All in all, there are about a dozen steps involved. Your journey of configuring data reduction on NetApp begins with ensuring there is sufficient space for dedupe metadata at the Aggregate and FlexVol levels. While inline dedupe and compression will default to On on the AFF A-Series, you will want to still decide whether to leave it On or switch to Off, and whether Adaptive or Secondary compression should be configured, given the aforementioned caveats in this blog. Once you have made these decisions, you need to configure schedule types and orchestrate the schedules such that a max of 8 dedupe or compression operations execute concurrently per node. If you plan to use snapshots for data protection, you should be aware that bolt-on dedup can’t operate on data once it is protected in a snap, and so, you also must ensure that background dedup operations regularly complete before any snapshots are taken. Finally, you need to continue to ensure sufficient free space remains for dedupe metadata.

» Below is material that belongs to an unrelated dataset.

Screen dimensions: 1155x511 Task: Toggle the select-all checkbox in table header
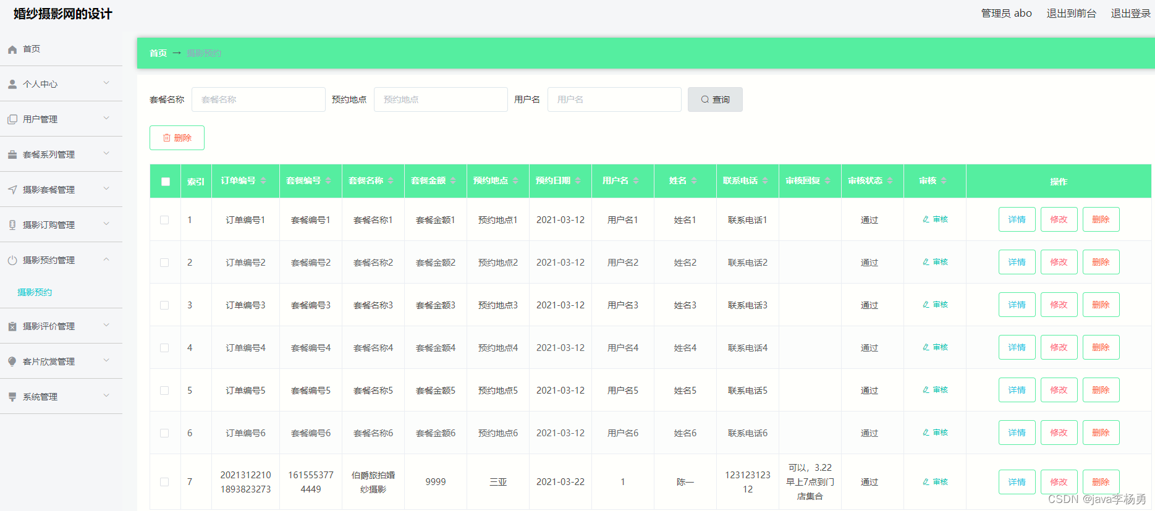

Complicating this further is the granularity at which these features have to be configured. Because dedupe and compression operate at the Aggregate and FlexVol level, you need to repeat these steps for potentially hundreds of Aggregates and FlexVols. And you’ll need to revisit them as the characteristics of your workloads change (and new ones get added) over time. Even if you are willing to live with the complexity, the pitfall of managing this complexity at scale is that errors are bound to occur and be compounded over time, leading to unintended consequences.
Does this sound like fun? We don’t think so either. Fortunately, you can completely avoid all this complexity with Pure’s Always-On data reduction.
The unknown performance tradeoffs and complexity have a direct effect on the effective capacity that you can achieve and the TCO of your storage purchase. Given the tradeoffs, it’s likely that you may entirely forego switching On data reduction on your array, or severely limit its use to volumes supporting non-critical workloads, thereby sacrificing the majority, if not all, of the efficiency savings from data reduction. Not only does this increase the TCO, it leaves you to face an undesired outcome: effective capacity shortfall. The quoted effective capacity will have assumed the benefit of data reduction, and now the realized effective capacity without data reduction is far less. Of course, you can negotiate with the legacy vendor to provide free capacity to make up for the shortfall, but the vendor is likely to recommend enabling data reduction as the first step, pointing you back into the dilemma of performance vs. efficiency tradeoff that you were trying to avoid in the first place.
If you find yourself in the market for an all-flash array, here are a few questions that can help you better understand the implications of On/Off data reduction approach on the array:
1) Why isn’t dedupe/compression Always-On?
2) What is the performance impact (at scale) of turning On dedupe/compression?
3) What is the performance impact and gotchas of turning Off dedupe/compression?
4) What are the steps involved in switching On or Off dedupe/compression?
5) How will I know up front that a given workload will benefit from dedupe, compression, or both?
6) How will I know if and when I need to re-evaluate my dedupe/compression for the workloads on my array?
7) What (if any) are the dependencies of dedupe/compression schedules vs. snapshot schedules?
8) How many max dedupe/compression operations can execute in parallel?
9) What are the flash wear implications of switching On or Off dedupe/compression?
Data reduction holds great promise for the efficiency savings that it offers, which lower your upfront spend and slow future spend. While retrofit all-flash array vendors will market On/Off data reduction as “flexibility”, they are forcing you to choose between performance, efficiency and simplicity. With Always-On data reduction on the Pure Cloud-Era flash arrays, you can get all three without tradeoffs.